We had an amazing Relief Society lesson yesterday. We talked about Elder Bednar’s talk, “Ask in Faith”. There was literally an outpouring of the spirit. So many beautiful testimonies were shared. Many sisters shared times they had struggled with meaningful prayer and then realized the blessings that had come from their work. Some stories recounted simple peace as an answer, while others shared miracles, real miracles of children being healed or money being provided when these things didn’t seem possible.

Some sisters bore powerful witness and others asked pointed questions in the search to really dig down deep and further understand the power of prayer. I walked away with a desire to take more time, use more energy, and listen more intently in my efforts to speak with my Father in Heaven. And I also felt like I could see how He is already answering me.

One of the poems from the Summer 2008 issue, “Pallette of Light” helped me remember how acutely aware our Father is of us and how we can see his hand or hear his voice guiding us.

Read the poem (nervous), happily.

I like how the poem illustrates a way our Father may speak to us and also imagine that the warning voice could be the answer to numerous prayers that had been uttered for safety and protection.

How do you recognize your Father in Heaven answering your prayers? What helps you in meaningful prayer?

About Heather Herrick

Heather currently lives in the center of the universe (she’s not being egotistical, it’s true—ask any other New Yorker). She loves NYC, but misses the mountains of Utah where she grew up. Heather and her husband are glad that the baby from her poem now sleeps alone; baby two spoils her mama by having the cutest dimple ever, and hopefully will not become a kicker like her sister.

6 thoughts on “Recognizing Answers”

  1. Heather, your RS meeting sounds wonderful! For all of the good relationships in our ward, I don't know if we could have one so real, deep, and honest. This may sound cheesy, but what a blessing.
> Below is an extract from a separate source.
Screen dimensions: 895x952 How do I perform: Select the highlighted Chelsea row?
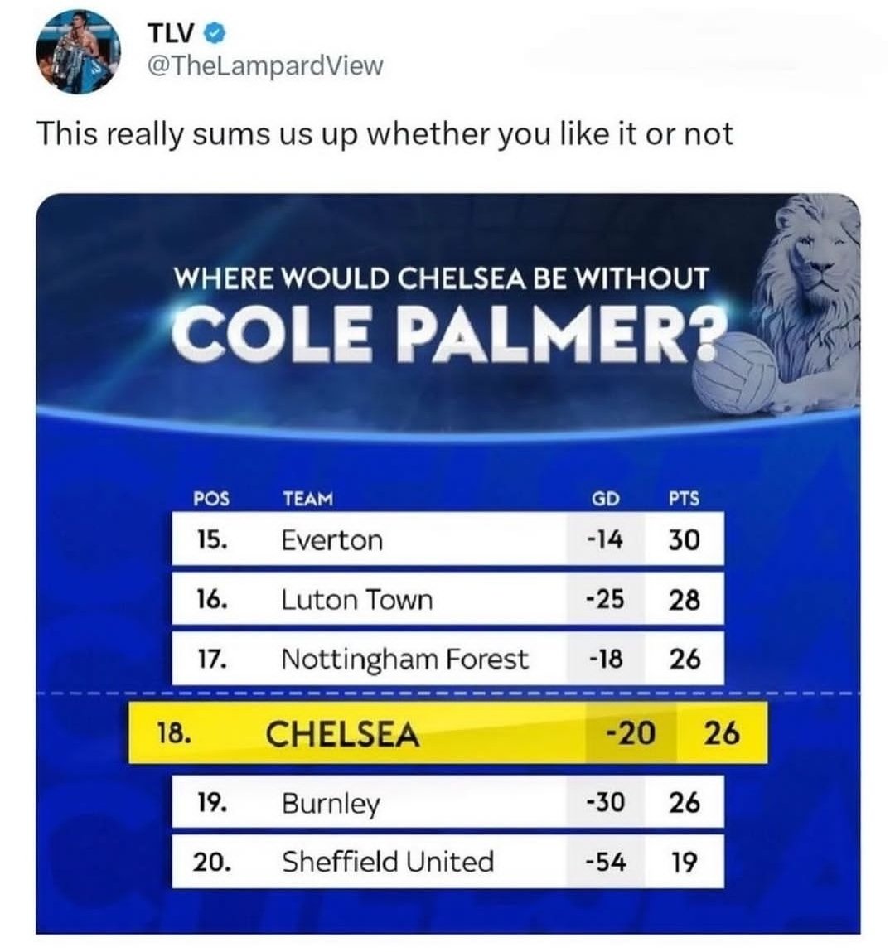click(x=448, y=732)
    The poem (nervous), happily was perhaps my favorite of all in this issue.

    I'm not sure how to answer your first question about recognizing answers to prayers. I keep re-writing my thoughts here as I gain more understanding. Let's see if I can sum it up:

    If I'm looking for a yes/no answer, trying to make a decision, I have a harder time with it, especially if the answer is no. I second guess my feelings a lot if I'm worried about the decision.

    When I'm looking for insight/understanding or need help with something, I hadn't thought about this, but I suppose there are many times when the answers come and I totally miss them, such as if a speaker says something I need to hear but I'm too far out in left field to clue into it.

    When I do recognize answers, it seems so obvious and clear to me. The whisperings of the Spirit that really hit home, a surge of emotion that tells me what I just thought was right on (not like a confusion of emotion and spirit–it's different and I don't know how to explain it), or the selflessness of another person . . . when I receive those kinds of answers, I know they are from Deity and they are direct answers to my prayers. It seems like it's fairly easy for me to give God the credit when good things come into my life or when I receive insights or understanding.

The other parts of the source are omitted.